++++ Extracted material

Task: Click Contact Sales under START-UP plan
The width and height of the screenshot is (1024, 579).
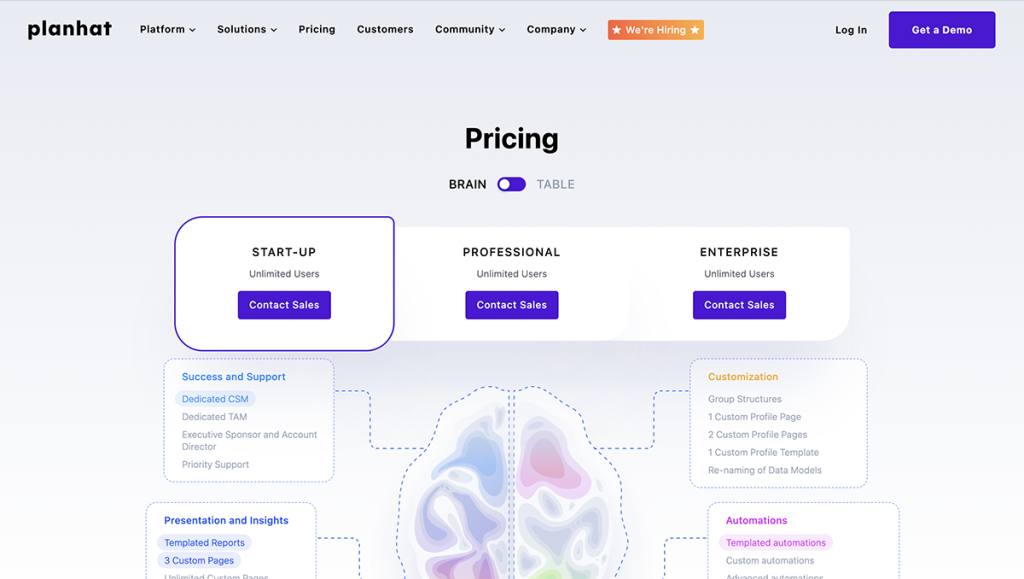Action: click(x=284, y=305)
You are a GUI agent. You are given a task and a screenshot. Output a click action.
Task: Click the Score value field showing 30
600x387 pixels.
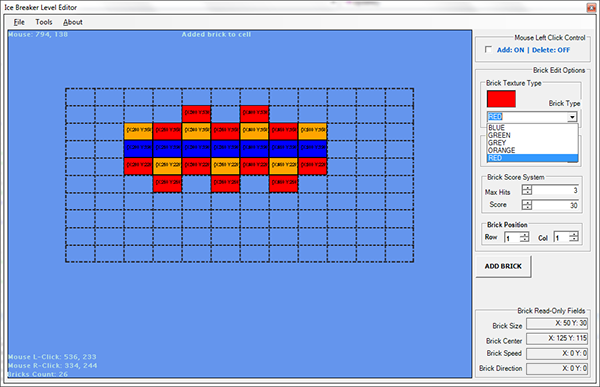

++++++++

» **Exercise**: Skip every picture and retype only the lines from the line with "Task: Click the Score value field showing 30" through the last line of the listing, both ends included, exactly as they appear.

» **Completed exercise**:
Task: Click the Score value field showing 30
600x387 pixels.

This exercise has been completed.